## Task brief:
Rewrite every text line of the material below as a numbered list, skipping blank lines and leaving out the pictures.

-=-=-

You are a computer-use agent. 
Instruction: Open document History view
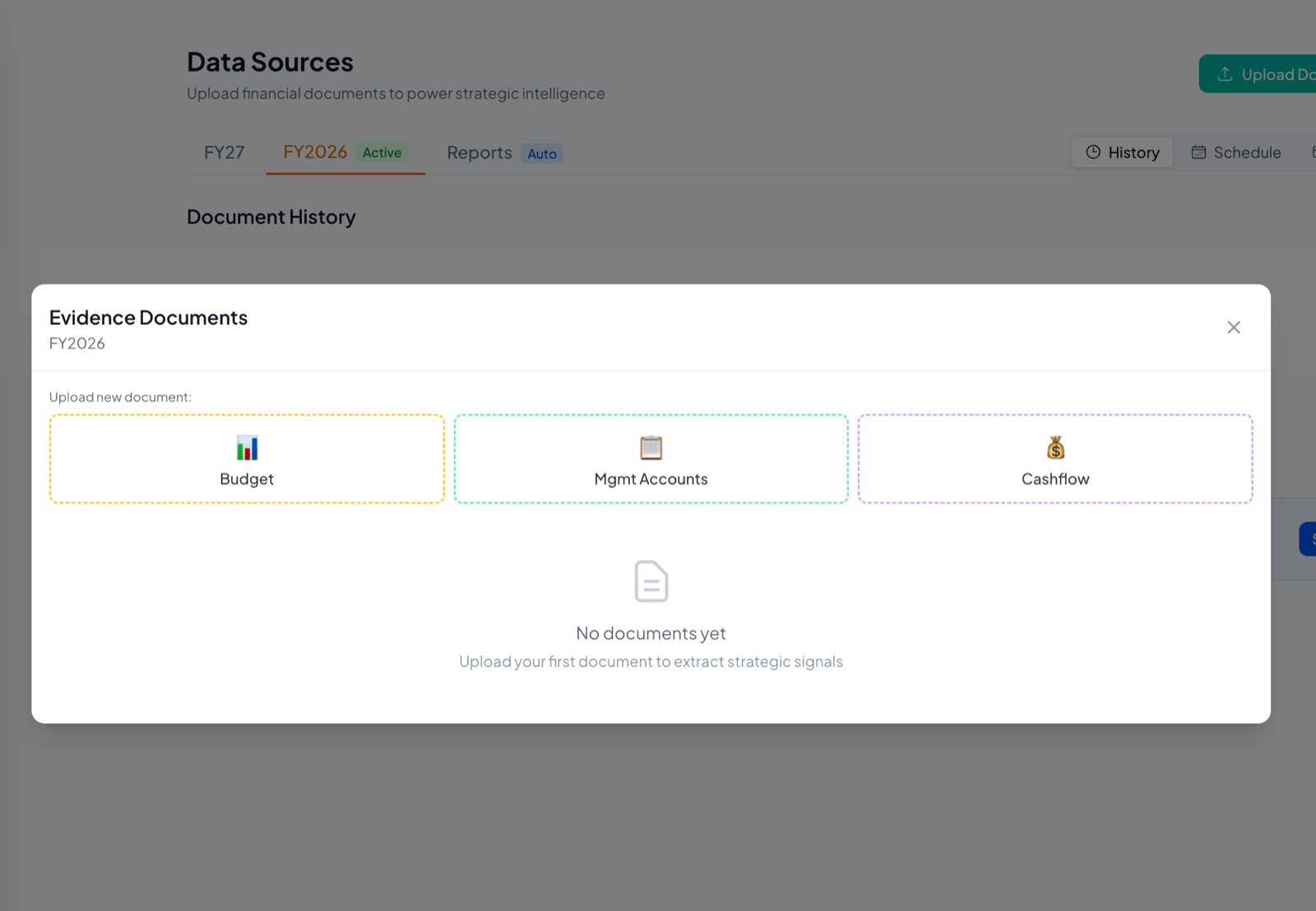[x=1121, y=152]
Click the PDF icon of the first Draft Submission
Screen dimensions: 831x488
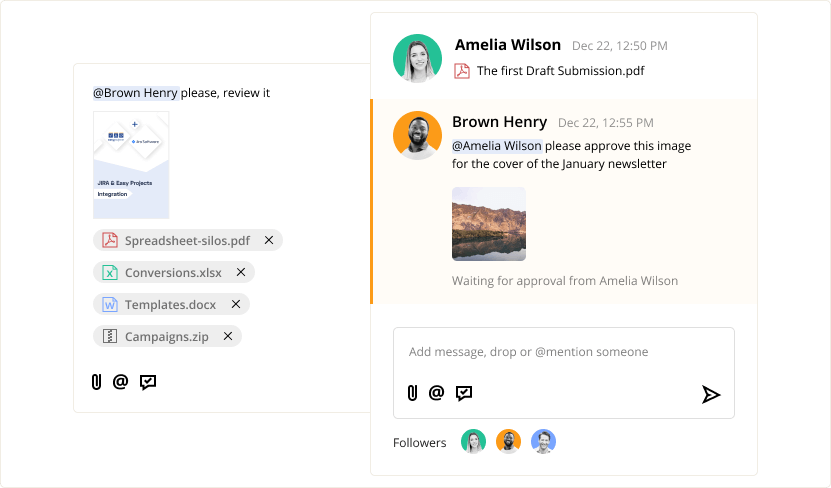462,71
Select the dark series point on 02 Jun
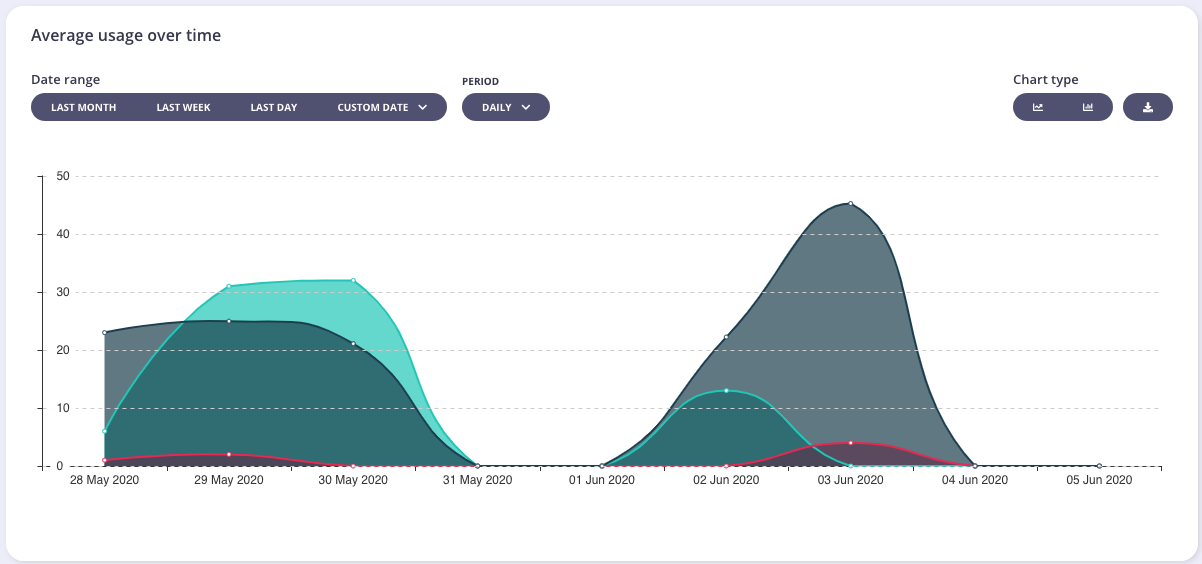 tap(726, 337)
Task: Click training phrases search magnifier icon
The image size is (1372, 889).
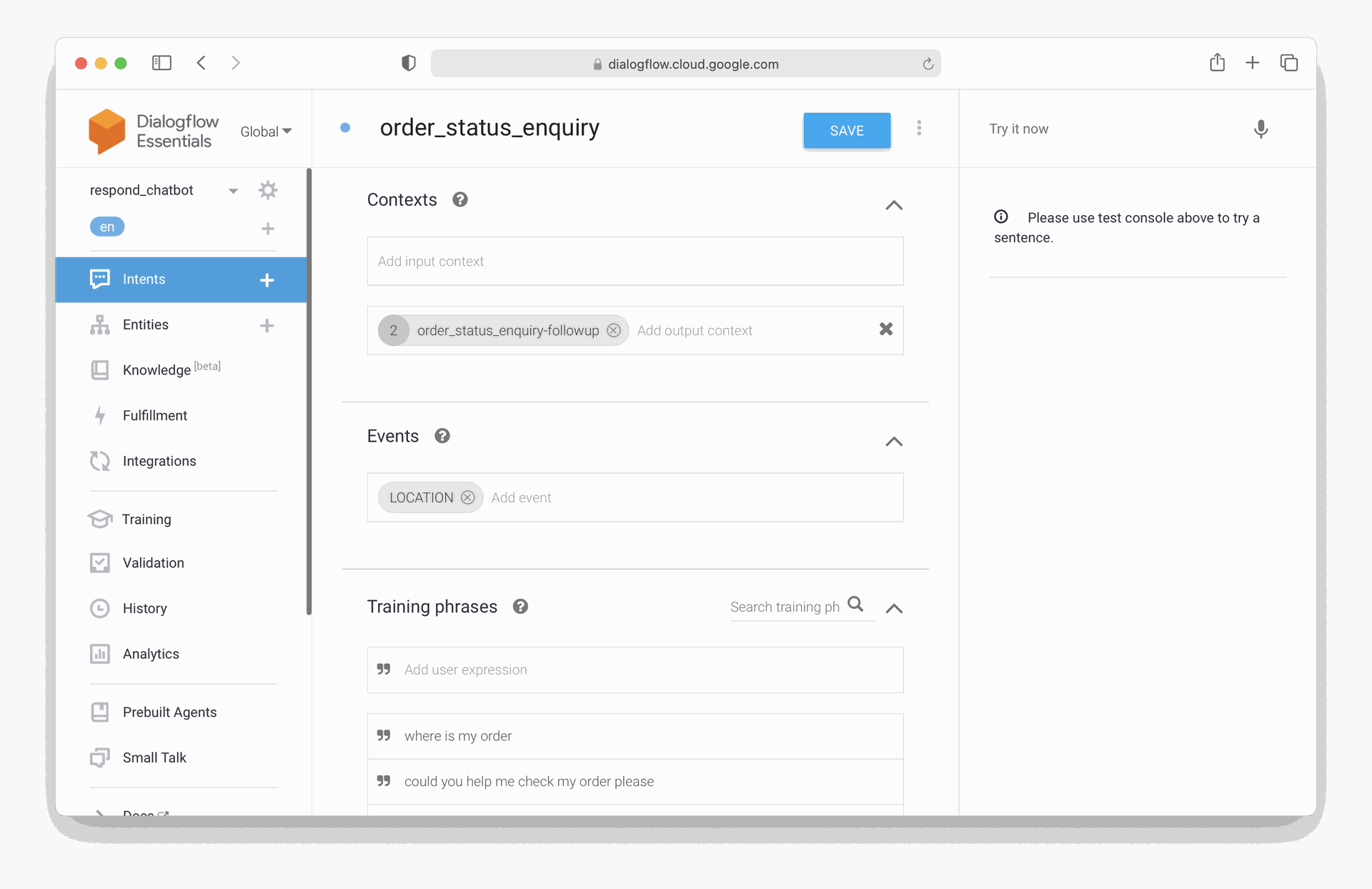Action: [x=855, y=605]
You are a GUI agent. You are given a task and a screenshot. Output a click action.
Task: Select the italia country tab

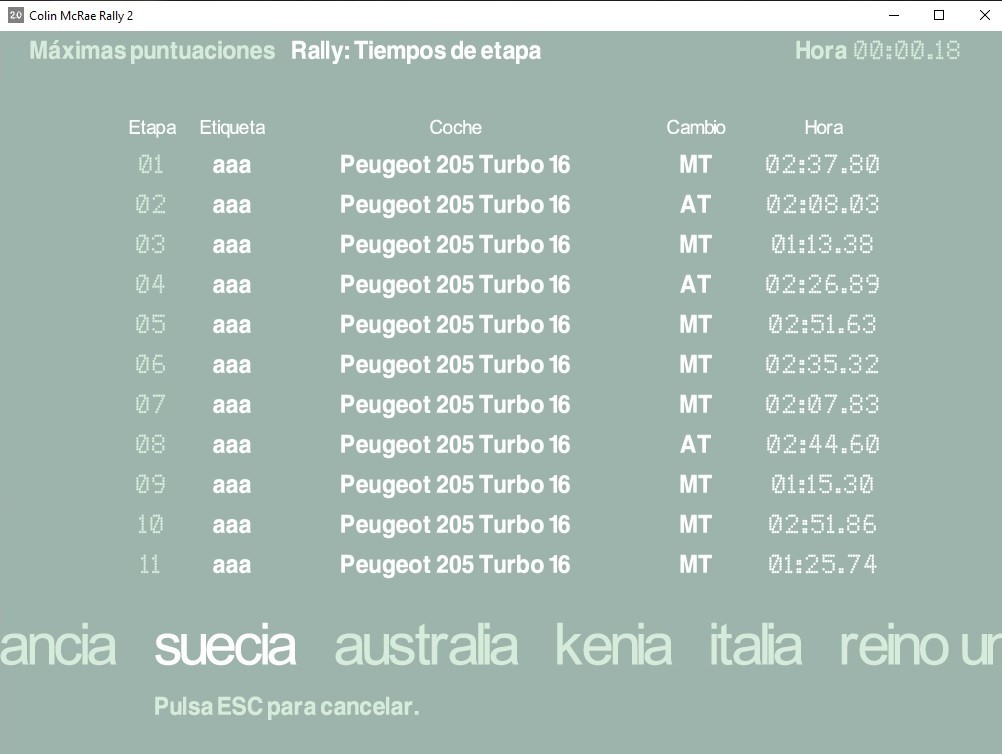click(755, 647)
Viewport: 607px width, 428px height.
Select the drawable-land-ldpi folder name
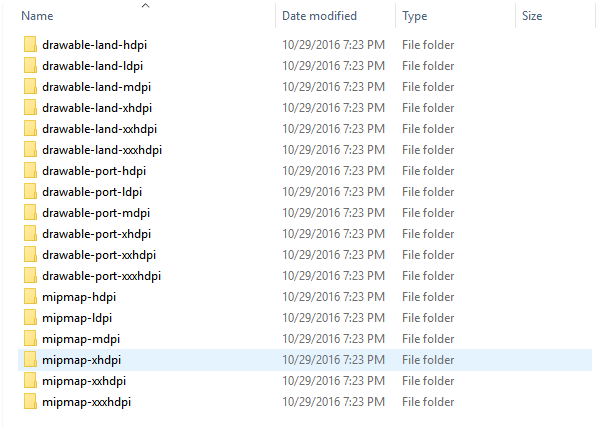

-=-=-

## Answer to the task:
1. You are a computer-use agent. 
2. Instruction: Open document History view
3. [x=1121, y=152]
4. Click the PDF icon of the first Draft Submission
5. Screen dimensions: 831x488
6. 462,71
7. Select the dark series point on 02 Jun
8.  tap(726, 337)
9. Task: Click training phrases search magnifier icon
10. The image size is (1372, 889).
11. Action: [x=855, y=605]
12. You are a GUI agent. You are given a task and a screenshot. Output a click action.
13. Task: Select the italia country tab
14. click(755, 647)
15. Viewport: 607px width, 428px height.
16. Select the drawable-land-ldpi folder name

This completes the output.